También la presencia de una joven estudiante de ¡humanidades!, cuya juventud y pureza despierta la libido de il cavaliere, propicia la inclusión de un discurso pseudomoral: rechaza las pretensiones del político por patéticas, debido a la diferencia de edad. ¡Ah¡, bueno, si sólo es por eso. La coda final, en la que Berlusconi acude al socorro de una devastada L’Acquila, prometiendo ayuda a una anciana sobre la que se fija su atención, y mostrando el cumplimiento de dicha promesa (le entregan un piso nuevo y una dentadura postiza, petición íntima que humaniza al presidente) sirve para engrandecer el retrato de Silvio.
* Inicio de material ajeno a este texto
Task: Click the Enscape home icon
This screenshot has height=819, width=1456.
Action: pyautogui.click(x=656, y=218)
Sin embargo, Sorrentino parece asustado de dicho enaltecimiento y opta por cerrar su relato con la imagen de los verdaderos cumplidores de promesas y de los auténticos rescatadores de la población destruida por el seísmo. Clausura el filme con un plano secuencia en el que se muestra el descanso y el agotamiento de los bomberos y miembros de protección civil. Previamente, también nos ha ofrecido el rescate con una grúa de entre las ruinas de una iglesia de una talla de un Cristo yacente, en una asociación de ideas entre dicha imagen religiosa y… el defenestrado presidente.
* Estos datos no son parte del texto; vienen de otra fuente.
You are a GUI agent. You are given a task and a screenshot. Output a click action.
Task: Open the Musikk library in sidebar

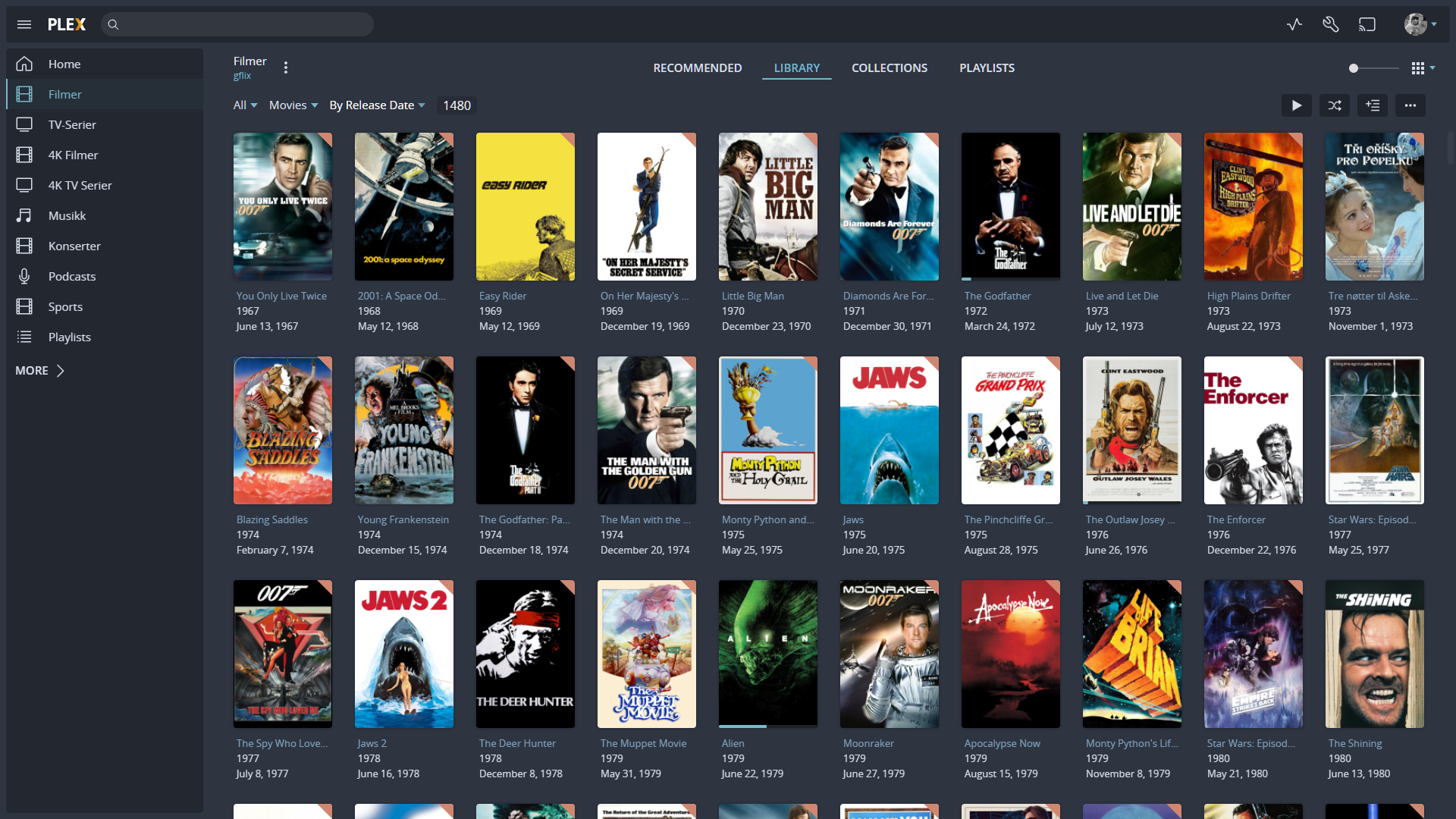(67, 216)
Así clausura Sorrentino su radiografía de un hombre de éxito en un primer plano, pero de todo un país que lo aupó, en un trasfondo general. Un país que creó el diseño, que supo generar y vender como icono de elegancia la marca Italia, pero que también gusta de chapotear entre las aguas de lo más hortera, lo más kitsch, donde el oro se confunde o convive con el oropel y la quincalla. La sociedad de masas, el espectáculo y la representación, el populismo, los imperecederos impulsos más primarios, bestiales; las pasiones más bajas, los anhelos más primitivos, la ignorancia…
Sorrentino podría haber escenificado una representación más acabada, más depurada. Se conforma con la corteza.